## Extracted data entries
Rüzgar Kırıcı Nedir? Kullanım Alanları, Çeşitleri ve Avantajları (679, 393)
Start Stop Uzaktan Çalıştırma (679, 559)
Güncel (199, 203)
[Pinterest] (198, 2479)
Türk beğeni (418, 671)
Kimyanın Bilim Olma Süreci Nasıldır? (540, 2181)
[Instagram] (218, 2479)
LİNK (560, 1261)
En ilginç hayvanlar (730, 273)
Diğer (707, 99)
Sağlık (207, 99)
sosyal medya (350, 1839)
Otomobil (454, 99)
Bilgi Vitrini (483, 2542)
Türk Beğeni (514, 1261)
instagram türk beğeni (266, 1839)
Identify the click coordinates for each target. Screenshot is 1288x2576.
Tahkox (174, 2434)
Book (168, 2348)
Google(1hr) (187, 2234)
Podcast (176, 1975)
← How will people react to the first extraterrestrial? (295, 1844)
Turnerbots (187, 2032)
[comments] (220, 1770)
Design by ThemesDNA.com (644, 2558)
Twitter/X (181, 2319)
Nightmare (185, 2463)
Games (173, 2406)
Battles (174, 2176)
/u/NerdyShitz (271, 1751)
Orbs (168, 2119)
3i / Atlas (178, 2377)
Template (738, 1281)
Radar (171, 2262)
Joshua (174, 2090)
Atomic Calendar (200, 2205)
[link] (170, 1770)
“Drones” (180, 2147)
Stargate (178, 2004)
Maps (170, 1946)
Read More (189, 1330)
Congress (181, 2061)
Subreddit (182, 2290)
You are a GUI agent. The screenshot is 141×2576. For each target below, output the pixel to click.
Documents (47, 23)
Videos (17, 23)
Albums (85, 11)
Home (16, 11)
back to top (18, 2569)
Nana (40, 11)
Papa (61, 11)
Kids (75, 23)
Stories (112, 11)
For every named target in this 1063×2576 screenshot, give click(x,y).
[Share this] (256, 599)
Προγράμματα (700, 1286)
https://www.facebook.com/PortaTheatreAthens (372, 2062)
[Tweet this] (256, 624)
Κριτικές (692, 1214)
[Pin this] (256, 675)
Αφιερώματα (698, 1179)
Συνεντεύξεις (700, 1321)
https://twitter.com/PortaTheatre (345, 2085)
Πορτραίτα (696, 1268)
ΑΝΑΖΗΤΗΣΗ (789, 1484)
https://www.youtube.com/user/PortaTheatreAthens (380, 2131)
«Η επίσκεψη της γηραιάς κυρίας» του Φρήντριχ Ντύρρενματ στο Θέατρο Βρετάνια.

## ASSIGNMENT
Only the lines from the one that contains "Güncel (199, 203)" to the end of the entries above should be given again, exactly and in full.

## EXERCISE OUTPUT
Güncel (199, 203)
[Pinterest] (198, 2479)
Türk beğeni (418, 671)
Kimyanın Bilim Olma Süreci Nasıldır? (540, 2181)
[Instagram] (218, 2479)
LİNK (560, 1261)
En ilginç hayvanlar (730, 273)
Diğer (707, 99)
Sağlık (207, 99)
sosyal medya (350, 1839)
Otomobil (454, 99)
Bilgi Vitrini (483, 2542)
Türk Beğeni (514, 1261)
instagram türk beğeni (266, 1839)
Identify the click coordinates for each target. Screenshot is 1288x2576.
Tahkox (174, 2434)
Book (168, 2348)
Google(1hr) (187, 2234)
Podcast (176, 1975)
← How will people react to the first extraterrestrial? (295, 1844)
Turnerbots (187, 2032)
[comments] (220, 1770)
Design by ThemesDNA.com (644, 2558)
Twitter/X (181, 2319)
Nightmare (185, 2463)
Games (173, 2406)
Battles (174, 2176)
/u/NerdyShitz (271, 1751)
Orbs (168, 2119)
3i / Atlas (178, 2377)
Template (738, 1281)
Radar (171, 2262)
Joshua (174, 2090)
Atomic Calendar (200, 2205)
[link] (170, 1770)
“Drones” (180, 2147)
Stargate (178, 2004)
Maps (170, 1946)
Read More (189, 1330)
Congress (181, 2061)
Subreddit (182, 2290)
You are a GUI agent. The screenshot is 141×2576. For each target below, output the pixel to click.
Documents (47, 23)
Videos (17, 23)
Albums (85, 11)
Home (16, 11)
back to top (18, 2569)
Nana (40, 11)
Papa (61, 11)
Kids (75, 23)
Stories (112, 11)
For every named target in this 1063×2576 screenshot, give click(x,y).
[Share this] (256, 599)
Προγράμματα (700, 1286)
https://www.facebook.com/PortaTheatreAthens (372, 2062)
[Tweet this] (256, 624)
Κριτικές (692, 1214)
[Pin this] (256, 675)
Αφιερώματα (698, 1179)
Συνεντεύξεις (700, 1321)
https://twitter.com/PortaTheatre (345, 2085)
Πορτραίτα (696, 1268)
ΑΝΑΖΗΤΗΣΗ (789, 1484)
https://www.youtube.com/user/PortaTheatreAthens (380, 2131)
«Η επίσκεψη της γηραιάς κυρίας» του Φρήντριχ Ντύρρενματ στο Θέατρο Βρετάνια.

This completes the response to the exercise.